Saved data entries
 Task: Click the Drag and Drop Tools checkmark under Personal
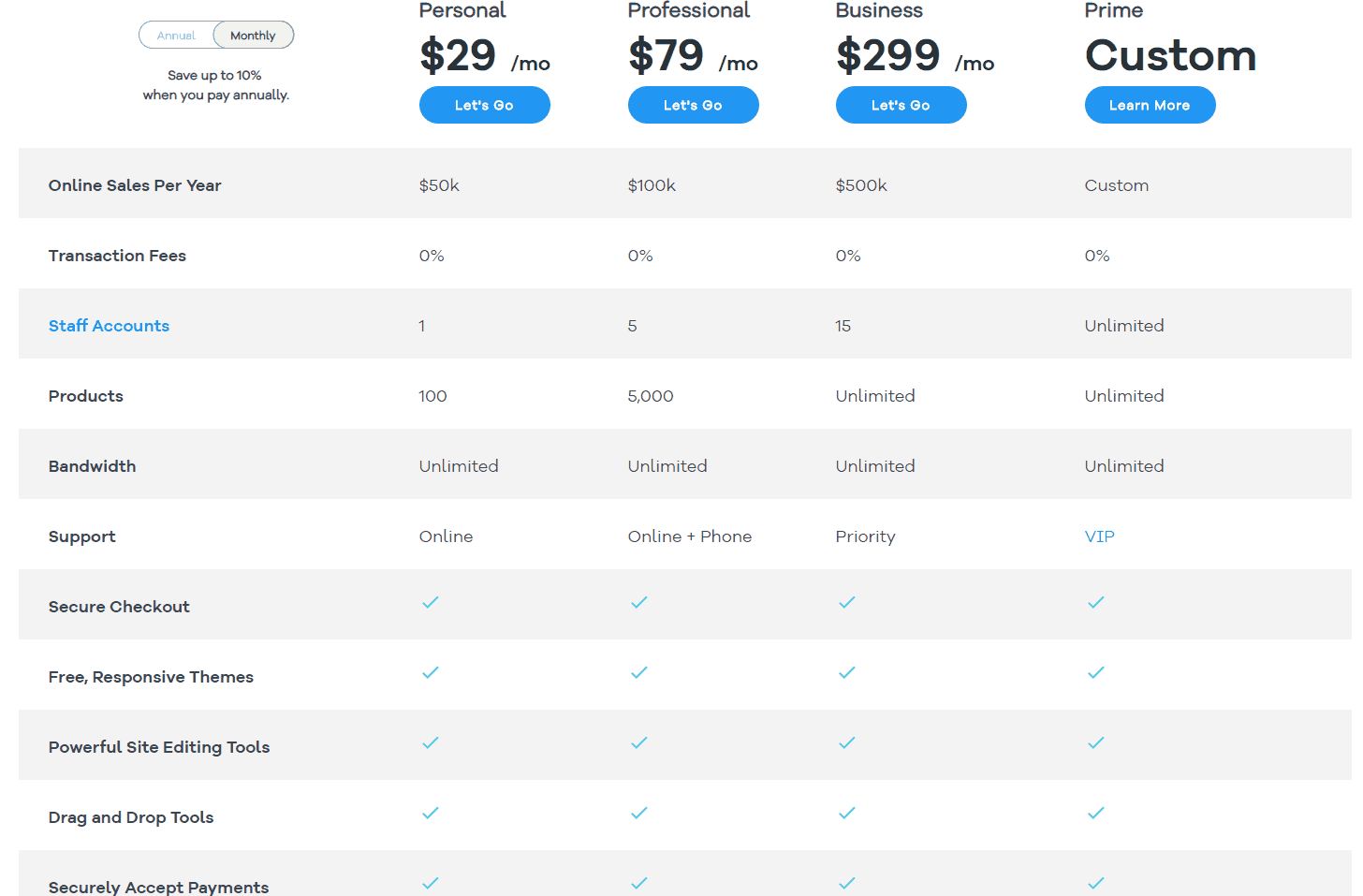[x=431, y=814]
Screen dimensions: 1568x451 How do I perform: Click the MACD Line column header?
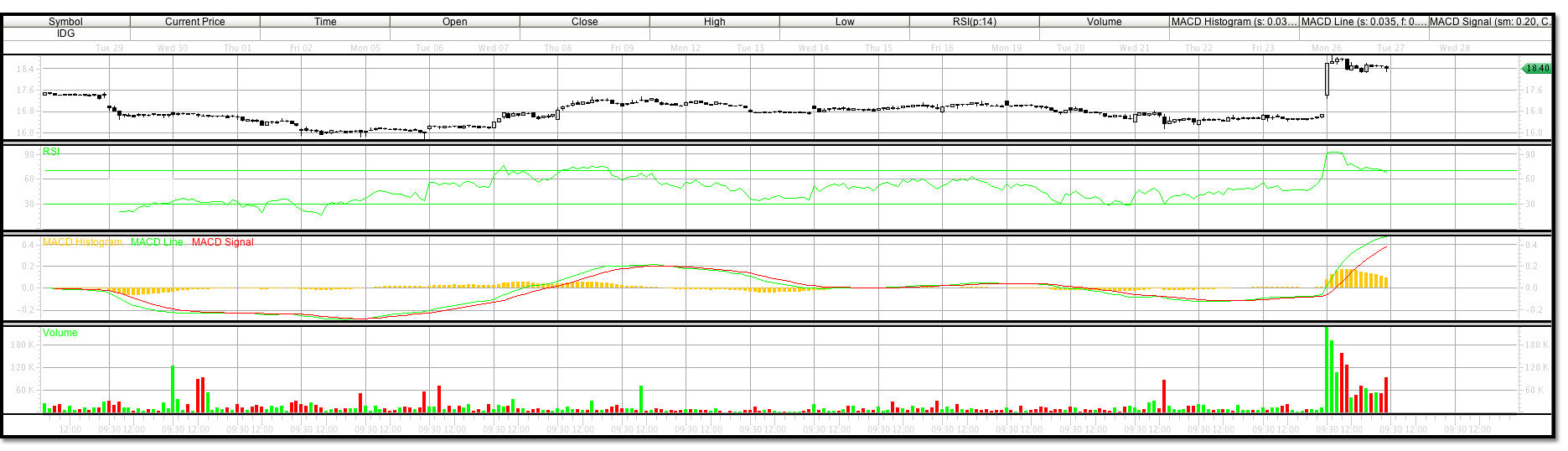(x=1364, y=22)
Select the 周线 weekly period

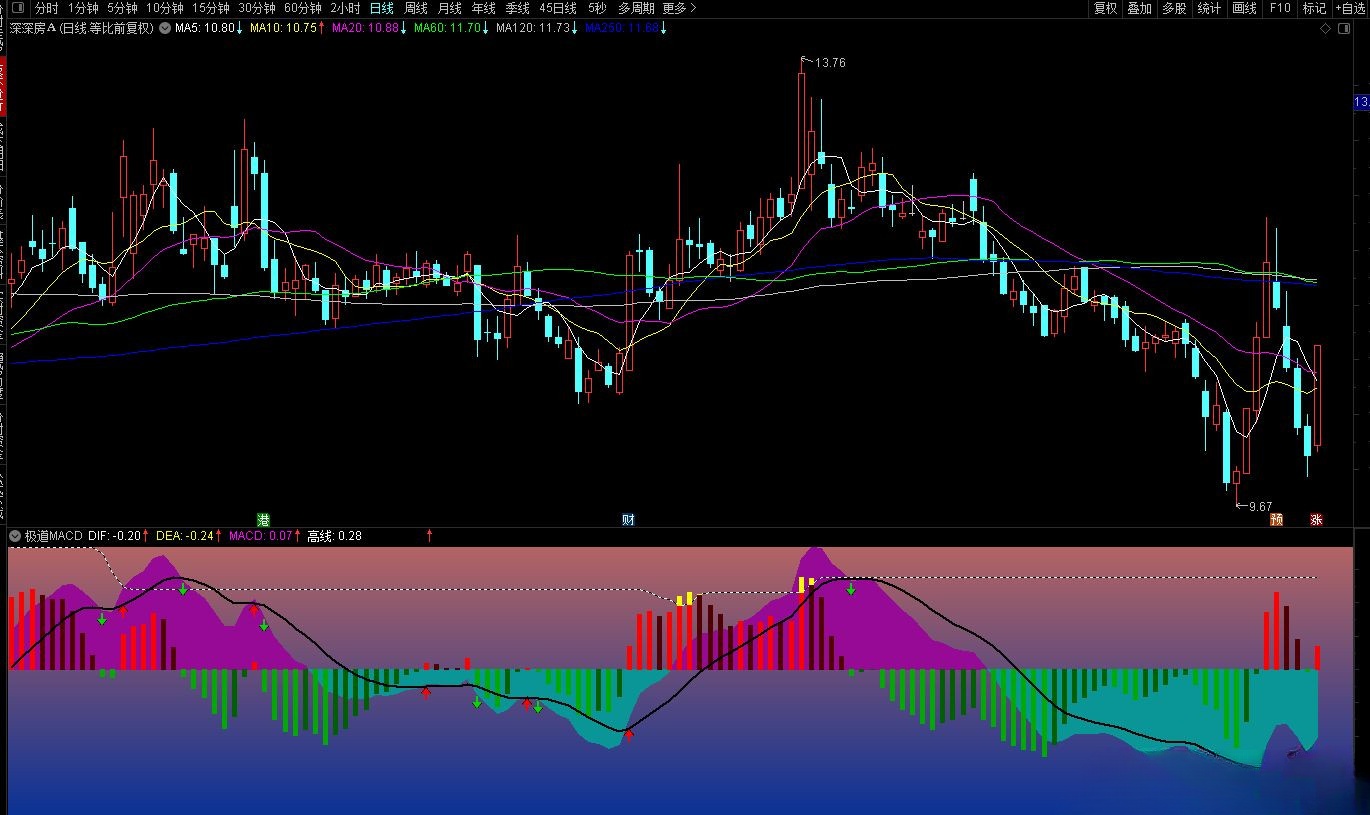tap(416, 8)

_WHAT THE TASK ASKS_
Repeat, exactly and in full, every entry in the data, but not the pictures.

_PROBLEM SOLUTION_
 Task: Click the Drag and Drop Tools checkmark under Personal
[x=431, y=814]
Screen dimensions: 1568x451 How do I perform: Click the MACD Line column header?
(x=1364, y=22)
Select the 周线 weekly period

tap(416, 8)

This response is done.